Tuesday, March 17, 2009


I've only read a couple Neil Gaimans, and I always have the same reaction: I'm interested in the characters, but none of them is particularly appealing or sympathetic. It's hard to explain, but it's like my amygdala ceases to function when I read Gaiman and I have no emotional attachment to the people in his stories. I have therefore only an intellectual involvement, so I tend to avoid him. But when I heard there was a Newberry Award winner about a boy growing up in a graveyard I couldn't resist, because I grew up playing in a graveyard behind my house in Stewartstown PA.
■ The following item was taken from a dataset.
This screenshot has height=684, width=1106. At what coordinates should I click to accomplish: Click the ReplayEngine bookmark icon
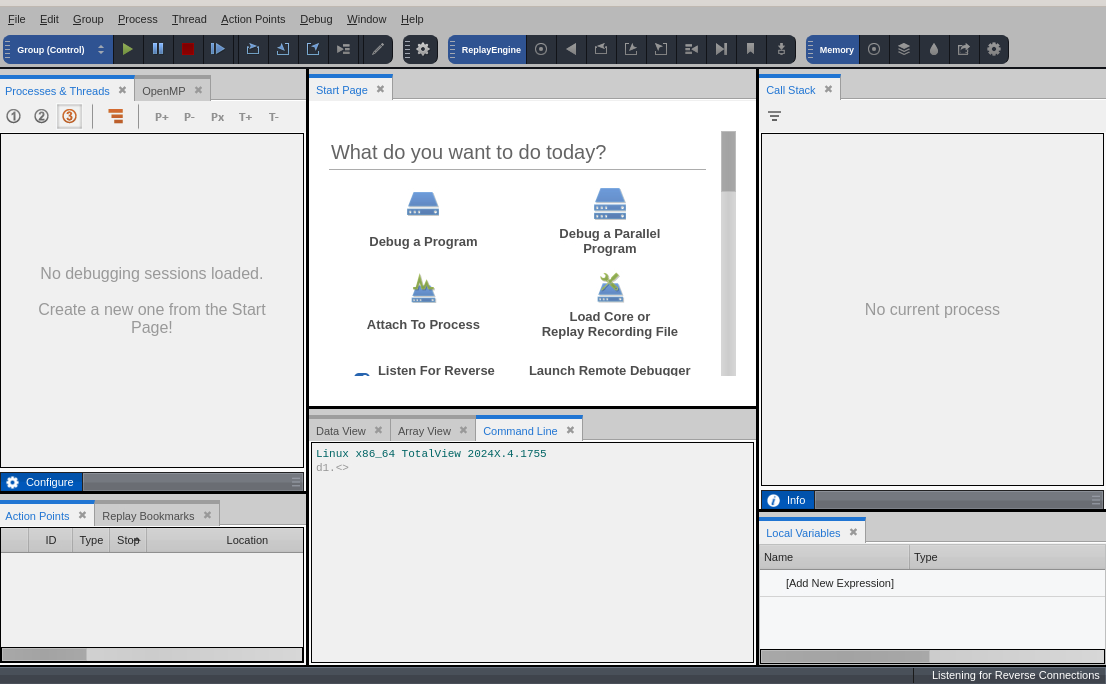(x=751, y=49)
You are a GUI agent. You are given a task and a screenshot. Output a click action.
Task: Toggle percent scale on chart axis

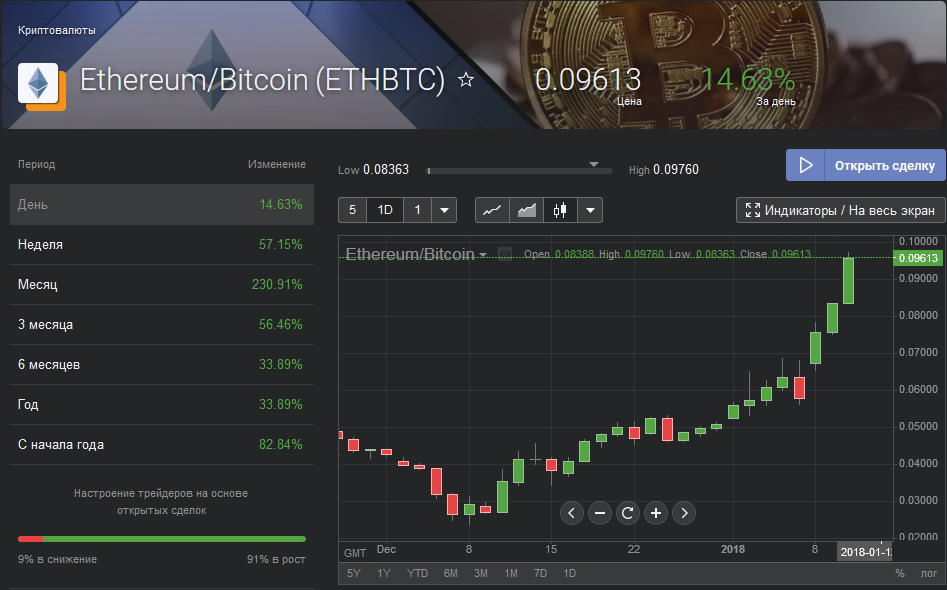tap(900, 573)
I enjoyed the book, and thought it had some fine and clever moments, but once again I was more interested than truly involved. I couldn't have cared one way or another if the fates of the characters had been tragically different. Bod Owens can't hold a candle to the likes of Wilbur or that girl in Island of the Blue Dolphins.


Designerd said...

yeah, I agree... can't get into Gaimen's novels at all..
I try and I try, but I just am left thinking "Who Cares?"

but his collaborations with Dave McKean (my absolute FAV illustrator) are awesome... check out Mr. Punch, or Signal To Noise... waaaaay good.

if you like dave McKean after reading those, try HIS collaboration with Grant Morrison for batman's Arkham Asylum... talk about needing to be made into a movie...??!?!

Felicity said...

I have liked two of Gaiman's books, but find most of his stuff as one-note as you do.

As for kids and graveyards, I remember really really loving Colby Rodowsky's The Gathering Room. She came into Borders once and paid with a credit card and I was all over her, telling her how I loved her work. She was a little freaked, understandably.